Saved entries:
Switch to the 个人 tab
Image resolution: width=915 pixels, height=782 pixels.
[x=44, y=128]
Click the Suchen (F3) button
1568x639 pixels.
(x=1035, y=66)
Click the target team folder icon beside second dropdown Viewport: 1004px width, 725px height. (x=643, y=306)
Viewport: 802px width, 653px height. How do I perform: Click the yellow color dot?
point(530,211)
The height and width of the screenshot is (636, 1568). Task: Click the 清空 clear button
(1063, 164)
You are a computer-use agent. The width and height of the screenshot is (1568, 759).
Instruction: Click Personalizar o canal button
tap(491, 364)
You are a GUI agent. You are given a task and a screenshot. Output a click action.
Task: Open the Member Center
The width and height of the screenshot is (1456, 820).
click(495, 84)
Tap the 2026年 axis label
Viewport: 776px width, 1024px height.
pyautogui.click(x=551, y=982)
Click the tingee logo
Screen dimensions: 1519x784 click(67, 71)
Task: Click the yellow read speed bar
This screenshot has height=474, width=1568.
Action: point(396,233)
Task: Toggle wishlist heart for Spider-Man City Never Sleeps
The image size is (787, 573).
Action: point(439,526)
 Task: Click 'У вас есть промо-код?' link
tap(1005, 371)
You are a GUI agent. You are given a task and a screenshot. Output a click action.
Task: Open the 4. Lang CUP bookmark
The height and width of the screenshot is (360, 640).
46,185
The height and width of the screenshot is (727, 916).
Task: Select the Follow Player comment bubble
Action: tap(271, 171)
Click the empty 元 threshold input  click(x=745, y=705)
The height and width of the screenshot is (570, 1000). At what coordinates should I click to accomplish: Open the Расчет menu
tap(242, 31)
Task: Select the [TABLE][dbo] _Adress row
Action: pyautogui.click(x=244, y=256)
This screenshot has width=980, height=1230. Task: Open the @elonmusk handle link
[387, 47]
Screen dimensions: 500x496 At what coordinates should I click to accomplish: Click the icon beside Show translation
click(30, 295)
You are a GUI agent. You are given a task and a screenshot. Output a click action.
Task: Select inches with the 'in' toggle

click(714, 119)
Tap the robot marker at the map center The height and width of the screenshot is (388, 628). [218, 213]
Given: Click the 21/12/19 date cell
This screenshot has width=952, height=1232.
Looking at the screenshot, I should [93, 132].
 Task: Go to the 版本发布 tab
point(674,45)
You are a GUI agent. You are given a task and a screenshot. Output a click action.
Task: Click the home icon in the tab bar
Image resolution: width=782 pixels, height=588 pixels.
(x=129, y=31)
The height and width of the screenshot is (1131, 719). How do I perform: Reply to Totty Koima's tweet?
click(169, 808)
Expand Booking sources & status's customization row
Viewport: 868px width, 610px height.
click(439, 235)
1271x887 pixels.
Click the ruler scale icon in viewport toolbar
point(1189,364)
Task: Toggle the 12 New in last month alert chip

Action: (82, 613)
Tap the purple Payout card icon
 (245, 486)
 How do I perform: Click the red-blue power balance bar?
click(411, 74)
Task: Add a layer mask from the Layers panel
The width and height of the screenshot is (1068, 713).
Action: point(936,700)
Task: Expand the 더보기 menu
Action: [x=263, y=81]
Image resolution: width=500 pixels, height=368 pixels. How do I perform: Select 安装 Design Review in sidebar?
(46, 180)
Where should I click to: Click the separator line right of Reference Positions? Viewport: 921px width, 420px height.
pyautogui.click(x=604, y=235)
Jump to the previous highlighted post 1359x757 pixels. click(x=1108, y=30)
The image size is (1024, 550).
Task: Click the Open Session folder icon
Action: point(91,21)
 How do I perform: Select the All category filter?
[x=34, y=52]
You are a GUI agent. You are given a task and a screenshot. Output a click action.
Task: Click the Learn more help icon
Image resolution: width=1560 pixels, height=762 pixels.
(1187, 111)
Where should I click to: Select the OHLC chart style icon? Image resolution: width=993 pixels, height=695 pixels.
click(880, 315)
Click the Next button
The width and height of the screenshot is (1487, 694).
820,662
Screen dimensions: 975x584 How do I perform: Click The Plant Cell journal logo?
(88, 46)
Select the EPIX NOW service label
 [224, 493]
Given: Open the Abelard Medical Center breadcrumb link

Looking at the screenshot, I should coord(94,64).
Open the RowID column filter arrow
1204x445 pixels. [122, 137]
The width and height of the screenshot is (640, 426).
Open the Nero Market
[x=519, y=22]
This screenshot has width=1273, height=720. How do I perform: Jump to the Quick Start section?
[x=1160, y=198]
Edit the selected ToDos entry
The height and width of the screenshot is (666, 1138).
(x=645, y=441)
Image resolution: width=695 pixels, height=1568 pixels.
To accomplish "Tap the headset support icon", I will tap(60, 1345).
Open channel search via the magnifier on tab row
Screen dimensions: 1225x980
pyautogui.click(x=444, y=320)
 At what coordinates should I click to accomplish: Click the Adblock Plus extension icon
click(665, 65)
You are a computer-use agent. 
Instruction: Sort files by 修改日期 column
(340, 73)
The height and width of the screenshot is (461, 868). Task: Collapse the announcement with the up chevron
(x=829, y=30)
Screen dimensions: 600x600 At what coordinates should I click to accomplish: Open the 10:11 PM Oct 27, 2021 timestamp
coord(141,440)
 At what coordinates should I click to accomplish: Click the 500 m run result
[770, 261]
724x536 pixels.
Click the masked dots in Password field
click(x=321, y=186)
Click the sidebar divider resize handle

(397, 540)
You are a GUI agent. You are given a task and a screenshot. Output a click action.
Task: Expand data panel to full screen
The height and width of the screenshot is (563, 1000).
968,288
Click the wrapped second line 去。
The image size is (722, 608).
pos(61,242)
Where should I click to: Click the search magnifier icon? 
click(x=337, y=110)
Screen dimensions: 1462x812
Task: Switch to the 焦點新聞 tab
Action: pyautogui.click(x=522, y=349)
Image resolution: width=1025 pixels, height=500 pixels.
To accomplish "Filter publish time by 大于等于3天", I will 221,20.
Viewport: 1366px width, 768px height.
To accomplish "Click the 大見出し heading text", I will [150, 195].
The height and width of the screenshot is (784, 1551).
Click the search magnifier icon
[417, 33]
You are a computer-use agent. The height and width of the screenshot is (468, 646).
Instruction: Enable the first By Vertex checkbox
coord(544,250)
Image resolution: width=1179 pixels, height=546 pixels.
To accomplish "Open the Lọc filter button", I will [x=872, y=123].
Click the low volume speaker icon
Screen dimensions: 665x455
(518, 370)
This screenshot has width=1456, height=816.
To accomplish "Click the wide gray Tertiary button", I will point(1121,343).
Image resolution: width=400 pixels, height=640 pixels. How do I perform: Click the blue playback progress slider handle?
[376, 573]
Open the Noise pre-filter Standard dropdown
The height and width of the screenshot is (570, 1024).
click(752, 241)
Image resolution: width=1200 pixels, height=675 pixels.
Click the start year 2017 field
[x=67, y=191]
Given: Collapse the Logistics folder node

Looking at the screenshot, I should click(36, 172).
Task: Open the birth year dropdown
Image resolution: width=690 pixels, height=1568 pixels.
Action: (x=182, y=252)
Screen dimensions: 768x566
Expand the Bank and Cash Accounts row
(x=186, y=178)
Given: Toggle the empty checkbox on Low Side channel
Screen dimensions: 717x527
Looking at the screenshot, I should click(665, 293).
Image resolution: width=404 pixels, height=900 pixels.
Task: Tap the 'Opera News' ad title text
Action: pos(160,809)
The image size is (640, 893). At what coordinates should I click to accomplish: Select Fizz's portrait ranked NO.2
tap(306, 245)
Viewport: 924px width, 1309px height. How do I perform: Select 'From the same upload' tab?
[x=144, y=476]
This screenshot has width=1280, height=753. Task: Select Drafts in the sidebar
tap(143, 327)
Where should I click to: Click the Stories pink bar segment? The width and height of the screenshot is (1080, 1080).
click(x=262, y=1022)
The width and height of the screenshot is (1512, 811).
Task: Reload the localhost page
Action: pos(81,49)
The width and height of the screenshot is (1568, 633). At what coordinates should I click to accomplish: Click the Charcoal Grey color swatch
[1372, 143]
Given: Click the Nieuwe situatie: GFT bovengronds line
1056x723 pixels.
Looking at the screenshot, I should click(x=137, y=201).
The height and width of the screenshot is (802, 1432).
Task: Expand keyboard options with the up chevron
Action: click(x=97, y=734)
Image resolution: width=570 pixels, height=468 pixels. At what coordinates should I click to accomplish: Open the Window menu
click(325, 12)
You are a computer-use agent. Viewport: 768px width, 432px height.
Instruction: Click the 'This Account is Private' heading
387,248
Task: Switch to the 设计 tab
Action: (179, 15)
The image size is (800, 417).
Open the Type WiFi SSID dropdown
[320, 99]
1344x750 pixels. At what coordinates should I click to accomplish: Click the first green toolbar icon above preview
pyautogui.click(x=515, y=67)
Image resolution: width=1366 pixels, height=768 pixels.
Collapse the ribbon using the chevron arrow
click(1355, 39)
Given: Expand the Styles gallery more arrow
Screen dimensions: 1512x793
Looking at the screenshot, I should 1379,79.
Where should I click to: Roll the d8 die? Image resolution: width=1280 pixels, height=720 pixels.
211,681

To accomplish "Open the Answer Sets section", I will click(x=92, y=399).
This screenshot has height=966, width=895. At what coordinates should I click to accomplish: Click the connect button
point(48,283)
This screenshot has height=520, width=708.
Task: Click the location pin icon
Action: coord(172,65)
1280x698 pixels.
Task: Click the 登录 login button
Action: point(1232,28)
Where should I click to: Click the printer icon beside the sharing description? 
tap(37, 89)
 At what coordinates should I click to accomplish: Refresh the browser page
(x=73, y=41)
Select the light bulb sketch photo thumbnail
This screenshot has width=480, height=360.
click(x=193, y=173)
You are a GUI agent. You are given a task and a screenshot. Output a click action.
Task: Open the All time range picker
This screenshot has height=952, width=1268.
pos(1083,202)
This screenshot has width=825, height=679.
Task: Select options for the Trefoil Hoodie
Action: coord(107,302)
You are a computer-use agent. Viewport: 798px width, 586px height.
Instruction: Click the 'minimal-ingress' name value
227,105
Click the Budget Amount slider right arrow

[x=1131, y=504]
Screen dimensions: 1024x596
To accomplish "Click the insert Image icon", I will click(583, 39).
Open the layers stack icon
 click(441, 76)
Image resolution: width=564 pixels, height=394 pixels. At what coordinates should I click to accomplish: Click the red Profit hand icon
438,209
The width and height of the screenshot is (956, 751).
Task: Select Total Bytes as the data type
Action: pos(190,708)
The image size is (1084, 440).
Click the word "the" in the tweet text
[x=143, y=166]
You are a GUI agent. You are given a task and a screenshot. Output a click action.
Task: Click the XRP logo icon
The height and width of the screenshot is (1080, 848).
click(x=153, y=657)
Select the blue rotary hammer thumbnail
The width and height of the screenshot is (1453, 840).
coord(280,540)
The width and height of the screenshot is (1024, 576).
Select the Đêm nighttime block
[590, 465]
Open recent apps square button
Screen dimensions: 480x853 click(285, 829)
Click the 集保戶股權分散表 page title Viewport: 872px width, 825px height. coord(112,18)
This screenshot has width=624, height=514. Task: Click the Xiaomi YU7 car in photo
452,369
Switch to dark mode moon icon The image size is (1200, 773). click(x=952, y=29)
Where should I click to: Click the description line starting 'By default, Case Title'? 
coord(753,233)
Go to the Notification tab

◆ **Exercise goal**
Please return every line in the data that includes the string "channel".

◆ **Output for this exercise**
Open channel search via the magnifier on tab row
Given: Toggle the empty checkbox on Low Side channel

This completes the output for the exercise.